Summary Bullets:
• Since customer databases are available for mass business markets alongside providers’ existing major enterprise knowledge, service providers have traditionally segmented target markets by number of employees.
• Service providers are realizing they need to be more sophisticated and are trying to identify factors like digital maturity and proportion of knowledge workers.
More often than not, enterprise telecoms service providers segment the market in terms of employee numbers. Typically, they divide the market into SOHO/micro (0-5 employees: owner-managers don’t count as employees), SME/SMB (from 6-250 employees), and corporate/enterprise (250+ employees). Of course, these definitions vary from one service provider to the next, and often, specialist markets such as the MNC segment and public sector are addressed outside of the employee count model. The main drivers behind this are: (1) ‘this is how we’ve always done it,’ (2) ‘we can get databases of the target market by employee numbers,’ (3) and ‘any other approach is too difficult.’
A number of drivers are changing the landscape. First, unlike in economics, trickle-down theory actually applies in tech. Historically, the products and services offered to smaller businesses and MNCs were a world apart. Today, they are all likely to need security solutions, require unified communications and collaboration tools, and use applications hosted in the cloud. Equally, the cost of bandwidth has become less of an issue, and the exponential growth of broadband and fast mobile mean connectivity is increasingly a commodity.
In parallel, customer needs are getting more diverse and sophisticated (in most cases but not all) as technology platforms, applications, and services become key elements of doing business in the digital age. Of course, individual enterprises have their own specific needs, and in a telecom world of tight margins, hyper competition, and a plethora of options, there is a move toward mass customization, often passing the choice, implementation, and management of services directly to the customer.
In this context, product and service propositions are converging across all sizes of business customer. But they still need designing, delivering, and supporting in different ways to match individual customers’ needs – therein lies the challenge. Service offerings will continue to range from basic connectivity to sophisticated bespoke solutions.
Service providers will carry on organizing around numbers of employees (and often verticals) for operational reasons. At the same time, providers acknowledge that this is quite an unsophisticated go-to-market strategy and that they need continuously to get smarter to help control costs and flex to meet customers’ demands.

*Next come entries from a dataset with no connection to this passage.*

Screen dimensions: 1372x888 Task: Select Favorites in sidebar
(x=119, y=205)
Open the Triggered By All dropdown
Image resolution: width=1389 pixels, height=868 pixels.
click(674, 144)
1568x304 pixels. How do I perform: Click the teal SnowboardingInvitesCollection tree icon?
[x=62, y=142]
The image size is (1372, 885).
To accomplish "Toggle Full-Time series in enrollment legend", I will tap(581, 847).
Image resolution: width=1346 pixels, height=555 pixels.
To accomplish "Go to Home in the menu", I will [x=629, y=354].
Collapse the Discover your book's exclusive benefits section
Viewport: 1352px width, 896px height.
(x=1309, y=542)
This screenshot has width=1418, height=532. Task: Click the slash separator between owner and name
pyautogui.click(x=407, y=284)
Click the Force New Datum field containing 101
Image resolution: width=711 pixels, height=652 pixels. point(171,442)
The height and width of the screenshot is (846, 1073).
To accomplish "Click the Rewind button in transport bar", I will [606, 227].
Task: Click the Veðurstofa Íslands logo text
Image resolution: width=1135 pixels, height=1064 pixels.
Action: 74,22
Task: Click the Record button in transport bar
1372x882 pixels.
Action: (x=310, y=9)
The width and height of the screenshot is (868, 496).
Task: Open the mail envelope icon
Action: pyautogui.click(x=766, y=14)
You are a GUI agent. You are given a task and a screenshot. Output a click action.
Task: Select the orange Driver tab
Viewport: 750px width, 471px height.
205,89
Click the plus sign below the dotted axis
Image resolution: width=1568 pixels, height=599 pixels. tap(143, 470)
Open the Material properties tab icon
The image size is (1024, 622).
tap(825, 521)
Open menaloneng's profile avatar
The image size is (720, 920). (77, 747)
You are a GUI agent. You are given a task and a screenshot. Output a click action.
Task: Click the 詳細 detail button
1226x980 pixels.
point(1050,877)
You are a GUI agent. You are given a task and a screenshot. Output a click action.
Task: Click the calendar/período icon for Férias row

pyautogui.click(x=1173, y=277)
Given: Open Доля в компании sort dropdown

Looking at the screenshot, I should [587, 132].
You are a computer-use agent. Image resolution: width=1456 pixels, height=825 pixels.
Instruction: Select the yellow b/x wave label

Recently, more progressive service providers have started considering addressing the relative digital maturity, dependence, and sophistication of customers, but this is hard to quantify on a mass-market basis. Service providers can, however, identify common characteristics by vertical; for example, a media agency is likely to require advanced services that can carry high bandwidths securely, across multiple locations, and when users are on the move whereas a manufacturer is more likely to have a much larger static employee base but still have super users in its knowledge management, sales, marketing, and C-suite roles. This can guide the balance of products and services offered as well as refine the appropriate go-to-market and sales messages.
By creating a matrix that identifies which sectors tend to have greater digital maturity and dependence, this can be cross-referenced with enterprises’ size to identify the most attractive markets for direct sales, and which opportunities are more transactional, and thus can be automated/customer portal-based or sold via resellers. This strategy optimizes potential revenues and margins as well as hold down costs.
Although it is a fairly crude evolution, the matrix go-to-market strategy will at least help to identify which customers to target with which propositions – and all that within the context of having to work in the context of existing customer lists, relationships, and organizational structures.